Skip to content

x-phone/xbridge

Repository files navigation

xbridge

CI License: MIT Docker

A self-hosted voice gateway that connects SIP phone calls to WebSocket audio and a REST API. One binary, a YAML config, and your app gets real-time call audio over WebSocket and full call control over REST.

xbridge is optional — use it when your application is in Python, Node, or another language without a native xphone library. If you're building in Go or Rust, use xphone directly instead. Powered by xphone-rust.

Table of Contents


Status — Beta

xbridge is in active development and used in production alongside xphone-rust.

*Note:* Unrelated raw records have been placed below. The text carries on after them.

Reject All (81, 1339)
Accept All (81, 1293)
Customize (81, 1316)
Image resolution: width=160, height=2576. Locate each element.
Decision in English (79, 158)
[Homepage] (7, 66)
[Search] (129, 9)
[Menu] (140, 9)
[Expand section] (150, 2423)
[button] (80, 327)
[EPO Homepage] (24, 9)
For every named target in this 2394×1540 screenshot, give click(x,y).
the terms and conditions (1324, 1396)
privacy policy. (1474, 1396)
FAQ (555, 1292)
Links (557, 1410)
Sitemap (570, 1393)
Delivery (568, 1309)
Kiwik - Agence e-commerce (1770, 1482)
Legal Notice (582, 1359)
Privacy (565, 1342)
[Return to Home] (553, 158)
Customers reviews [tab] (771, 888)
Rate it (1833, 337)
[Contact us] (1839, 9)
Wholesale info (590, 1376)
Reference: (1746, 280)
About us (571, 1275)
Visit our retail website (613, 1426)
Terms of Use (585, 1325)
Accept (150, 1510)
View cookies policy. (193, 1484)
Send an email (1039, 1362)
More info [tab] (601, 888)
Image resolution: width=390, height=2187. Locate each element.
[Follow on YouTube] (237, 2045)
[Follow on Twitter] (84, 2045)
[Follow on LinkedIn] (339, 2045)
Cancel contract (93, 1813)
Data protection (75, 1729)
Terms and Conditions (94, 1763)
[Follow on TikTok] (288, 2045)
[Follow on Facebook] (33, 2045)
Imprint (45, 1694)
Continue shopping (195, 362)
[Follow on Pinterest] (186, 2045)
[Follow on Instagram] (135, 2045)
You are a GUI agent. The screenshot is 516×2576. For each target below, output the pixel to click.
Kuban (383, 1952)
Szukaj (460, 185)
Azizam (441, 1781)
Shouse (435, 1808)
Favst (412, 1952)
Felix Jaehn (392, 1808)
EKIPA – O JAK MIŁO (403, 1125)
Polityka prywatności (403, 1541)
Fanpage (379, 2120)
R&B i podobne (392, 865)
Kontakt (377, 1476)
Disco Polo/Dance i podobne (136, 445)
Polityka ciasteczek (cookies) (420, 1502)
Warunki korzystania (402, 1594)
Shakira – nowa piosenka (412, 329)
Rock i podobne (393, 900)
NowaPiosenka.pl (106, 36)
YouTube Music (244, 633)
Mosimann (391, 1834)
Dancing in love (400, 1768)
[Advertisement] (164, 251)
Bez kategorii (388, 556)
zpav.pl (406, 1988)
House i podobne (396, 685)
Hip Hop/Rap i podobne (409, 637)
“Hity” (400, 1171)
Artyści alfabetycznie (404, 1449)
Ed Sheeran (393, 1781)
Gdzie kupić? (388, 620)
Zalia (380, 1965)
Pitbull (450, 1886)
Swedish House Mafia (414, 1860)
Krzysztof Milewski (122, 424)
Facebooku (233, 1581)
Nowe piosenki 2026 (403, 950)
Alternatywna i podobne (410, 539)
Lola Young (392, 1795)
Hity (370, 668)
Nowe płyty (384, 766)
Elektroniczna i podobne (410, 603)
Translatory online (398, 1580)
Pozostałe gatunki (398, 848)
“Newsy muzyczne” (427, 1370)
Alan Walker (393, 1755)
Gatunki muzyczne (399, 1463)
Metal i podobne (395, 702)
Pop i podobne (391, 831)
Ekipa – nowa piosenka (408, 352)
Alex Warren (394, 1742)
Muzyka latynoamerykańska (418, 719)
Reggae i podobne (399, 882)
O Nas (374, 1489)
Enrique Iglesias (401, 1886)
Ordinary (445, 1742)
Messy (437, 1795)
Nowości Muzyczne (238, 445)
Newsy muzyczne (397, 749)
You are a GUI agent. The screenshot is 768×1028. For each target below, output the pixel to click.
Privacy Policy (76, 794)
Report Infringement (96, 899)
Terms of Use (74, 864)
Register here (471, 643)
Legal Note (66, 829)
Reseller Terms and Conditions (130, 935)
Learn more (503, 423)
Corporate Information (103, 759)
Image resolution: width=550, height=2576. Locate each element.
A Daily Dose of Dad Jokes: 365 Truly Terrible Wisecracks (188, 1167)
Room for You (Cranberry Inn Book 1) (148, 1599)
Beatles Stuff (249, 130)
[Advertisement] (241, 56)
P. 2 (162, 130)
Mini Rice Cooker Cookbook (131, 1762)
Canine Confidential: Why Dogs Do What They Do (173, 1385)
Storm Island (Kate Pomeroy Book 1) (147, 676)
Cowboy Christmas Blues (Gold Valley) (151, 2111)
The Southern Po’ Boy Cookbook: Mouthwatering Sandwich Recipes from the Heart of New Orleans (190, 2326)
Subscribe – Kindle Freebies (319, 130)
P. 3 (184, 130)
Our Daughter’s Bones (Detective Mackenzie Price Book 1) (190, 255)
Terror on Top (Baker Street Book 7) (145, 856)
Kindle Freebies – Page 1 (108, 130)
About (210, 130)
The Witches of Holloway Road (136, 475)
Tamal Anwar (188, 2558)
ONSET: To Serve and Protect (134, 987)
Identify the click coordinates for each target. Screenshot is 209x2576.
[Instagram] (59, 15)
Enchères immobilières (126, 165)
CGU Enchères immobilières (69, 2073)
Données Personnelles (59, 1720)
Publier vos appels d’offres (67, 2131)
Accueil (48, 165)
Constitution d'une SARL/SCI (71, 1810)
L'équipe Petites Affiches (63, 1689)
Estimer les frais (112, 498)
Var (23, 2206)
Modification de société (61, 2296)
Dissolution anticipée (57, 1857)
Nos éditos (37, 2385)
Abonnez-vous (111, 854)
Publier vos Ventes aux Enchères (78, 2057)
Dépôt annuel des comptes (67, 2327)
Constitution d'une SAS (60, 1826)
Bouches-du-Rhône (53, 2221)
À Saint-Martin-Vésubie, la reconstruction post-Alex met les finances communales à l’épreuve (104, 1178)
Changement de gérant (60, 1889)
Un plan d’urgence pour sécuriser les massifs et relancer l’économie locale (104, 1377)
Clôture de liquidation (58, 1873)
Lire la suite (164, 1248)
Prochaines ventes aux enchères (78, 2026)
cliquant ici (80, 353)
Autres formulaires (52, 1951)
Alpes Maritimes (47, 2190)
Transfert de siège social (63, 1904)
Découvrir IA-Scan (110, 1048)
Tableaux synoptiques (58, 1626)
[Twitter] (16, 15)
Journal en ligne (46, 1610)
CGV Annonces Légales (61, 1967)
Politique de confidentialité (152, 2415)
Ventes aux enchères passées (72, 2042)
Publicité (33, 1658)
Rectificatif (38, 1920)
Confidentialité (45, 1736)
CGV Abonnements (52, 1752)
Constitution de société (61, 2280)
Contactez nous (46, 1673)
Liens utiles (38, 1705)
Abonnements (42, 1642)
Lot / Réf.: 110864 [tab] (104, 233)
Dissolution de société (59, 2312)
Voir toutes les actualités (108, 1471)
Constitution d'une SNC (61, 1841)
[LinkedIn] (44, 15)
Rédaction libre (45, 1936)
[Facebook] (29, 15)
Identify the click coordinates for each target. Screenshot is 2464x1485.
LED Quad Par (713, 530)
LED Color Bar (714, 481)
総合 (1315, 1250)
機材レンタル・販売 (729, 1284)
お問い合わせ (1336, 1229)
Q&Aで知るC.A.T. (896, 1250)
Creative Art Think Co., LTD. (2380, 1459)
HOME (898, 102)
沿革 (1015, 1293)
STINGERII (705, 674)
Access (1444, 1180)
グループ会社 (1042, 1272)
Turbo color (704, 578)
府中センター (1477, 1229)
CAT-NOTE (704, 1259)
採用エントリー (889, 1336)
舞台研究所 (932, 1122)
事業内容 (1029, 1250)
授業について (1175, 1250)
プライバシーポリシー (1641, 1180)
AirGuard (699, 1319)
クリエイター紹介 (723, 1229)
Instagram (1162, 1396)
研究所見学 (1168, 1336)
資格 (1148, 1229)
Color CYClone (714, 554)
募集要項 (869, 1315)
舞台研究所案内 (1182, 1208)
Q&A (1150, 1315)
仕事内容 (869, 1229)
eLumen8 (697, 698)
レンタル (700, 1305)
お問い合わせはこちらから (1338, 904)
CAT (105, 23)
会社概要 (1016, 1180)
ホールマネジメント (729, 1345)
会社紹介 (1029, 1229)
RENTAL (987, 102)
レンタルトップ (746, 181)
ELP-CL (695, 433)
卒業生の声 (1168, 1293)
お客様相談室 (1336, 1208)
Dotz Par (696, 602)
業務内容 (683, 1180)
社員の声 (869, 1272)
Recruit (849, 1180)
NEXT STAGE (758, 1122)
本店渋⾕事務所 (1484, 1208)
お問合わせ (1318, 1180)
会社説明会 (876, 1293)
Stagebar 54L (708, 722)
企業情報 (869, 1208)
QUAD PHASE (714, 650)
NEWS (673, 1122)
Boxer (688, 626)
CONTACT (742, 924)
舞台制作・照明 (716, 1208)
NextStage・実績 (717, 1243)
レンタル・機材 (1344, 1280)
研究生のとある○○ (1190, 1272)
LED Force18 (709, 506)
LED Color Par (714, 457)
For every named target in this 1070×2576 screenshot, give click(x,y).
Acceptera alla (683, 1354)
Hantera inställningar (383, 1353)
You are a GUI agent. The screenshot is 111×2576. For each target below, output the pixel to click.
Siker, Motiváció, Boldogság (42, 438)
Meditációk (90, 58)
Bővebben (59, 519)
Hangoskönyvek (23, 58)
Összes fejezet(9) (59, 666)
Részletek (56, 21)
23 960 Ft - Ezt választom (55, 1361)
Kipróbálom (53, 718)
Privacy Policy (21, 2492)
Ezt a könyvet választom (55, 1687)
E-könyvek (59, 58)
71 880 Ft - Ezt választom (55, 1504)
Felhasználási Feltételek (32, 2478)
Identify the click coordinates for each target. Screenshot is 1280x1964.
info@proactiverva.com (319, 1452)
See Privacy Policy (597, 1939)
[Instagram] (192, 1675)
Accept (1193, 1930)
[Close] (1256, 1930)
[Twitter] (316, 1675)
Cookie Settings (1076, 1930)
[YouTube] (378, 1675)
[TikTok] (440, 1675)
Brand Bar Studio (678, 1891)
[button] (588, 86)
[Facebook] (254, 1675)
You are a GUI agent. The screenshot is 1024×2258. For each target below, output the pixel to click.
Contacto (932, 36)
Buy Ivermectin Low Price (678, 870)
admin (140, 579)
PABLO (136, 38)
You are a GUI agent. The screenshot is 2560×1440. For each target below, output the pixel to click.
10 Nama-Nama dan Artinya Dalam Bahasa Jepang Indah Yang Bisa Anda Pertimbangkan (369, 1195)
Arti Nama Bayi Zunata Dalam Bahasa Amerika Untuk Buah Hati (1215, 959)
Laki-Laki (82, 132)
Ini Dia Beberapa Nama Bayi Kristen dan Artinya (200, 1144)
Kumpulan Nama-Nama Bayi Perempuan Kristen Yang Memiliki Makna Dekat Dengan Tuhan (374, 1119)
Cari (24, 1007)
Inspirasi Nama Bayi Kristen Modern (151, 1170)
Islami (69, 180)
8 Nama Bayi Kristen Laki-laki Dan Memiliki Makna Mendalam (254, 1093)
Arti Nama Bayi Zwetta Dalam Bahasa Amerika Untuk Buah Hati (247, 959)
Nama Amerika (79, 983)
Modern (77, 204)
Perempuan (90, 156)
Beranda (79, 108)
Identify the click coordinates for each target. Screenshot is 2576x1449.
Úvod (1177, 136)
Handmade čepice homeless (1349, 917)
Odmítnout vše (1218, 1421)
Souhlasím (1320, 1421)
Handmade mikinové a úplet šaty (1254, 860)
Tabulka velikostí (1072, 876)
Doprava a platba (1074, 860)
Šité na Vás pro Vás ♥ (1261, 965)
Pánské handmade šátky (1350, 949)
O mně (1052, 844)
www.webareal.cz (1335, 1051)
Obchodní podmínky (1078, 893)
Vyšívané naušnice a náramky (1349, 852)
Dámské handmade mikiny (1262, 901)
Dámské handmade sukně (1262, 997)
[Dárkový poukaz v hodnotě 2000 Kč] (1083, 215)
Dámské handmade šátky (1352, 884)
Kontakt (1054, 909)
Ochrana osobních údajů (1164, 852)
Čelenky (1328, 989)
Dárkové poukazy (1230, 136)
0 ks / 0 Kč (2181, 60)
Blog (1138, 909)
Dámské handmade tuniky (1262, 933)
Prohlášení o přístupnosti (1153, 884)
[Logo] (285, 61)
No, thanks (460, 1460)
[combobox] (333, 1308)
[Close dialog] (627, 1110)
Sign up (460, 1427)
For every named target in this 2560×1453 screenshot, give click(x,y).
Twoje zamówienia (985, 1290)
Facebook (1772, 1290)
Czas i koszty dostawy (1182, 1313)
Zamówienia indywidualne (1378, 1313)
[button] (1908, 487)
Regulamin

Single-node only — no built-in clustering or HA. Run multiple instances behind a load balancer for redundancy.


Scope and limitations

xbridge is a voice data plane — real-time SIP signaling, RTP media, and WebSocket audio streaming. It is intentionally stateless: no database, no persistent storage, no recording engine.

What xbridge is not:

  • Not a full Twilio replacement. xbridge provides Twilio-compatible WebSocket audio framing, but it does not include number provisioning, billing, CDR storage, call recording, or dashboards. Those are your application's responsibility.
  • Audio only — no video support. xbridge handles voice calls exclusively.
  • Blind transfer only — attended transfer is not available via the REST API.
  • Narrowband audio — WebSocket audio is 8 kHz (mu-law or PCM16). Wideband codecs (G.722, Opus) are negotiated on the SIP side but downsampled for the WebSocket stream.
  • Single-node — no built-in clustering or HA.
  • SRTP uses SDES key exchange only — DTLS-SRTP is not supported.
  • Webhook dead letter queue is in-memory only — undelivered webhook events are lost on restart.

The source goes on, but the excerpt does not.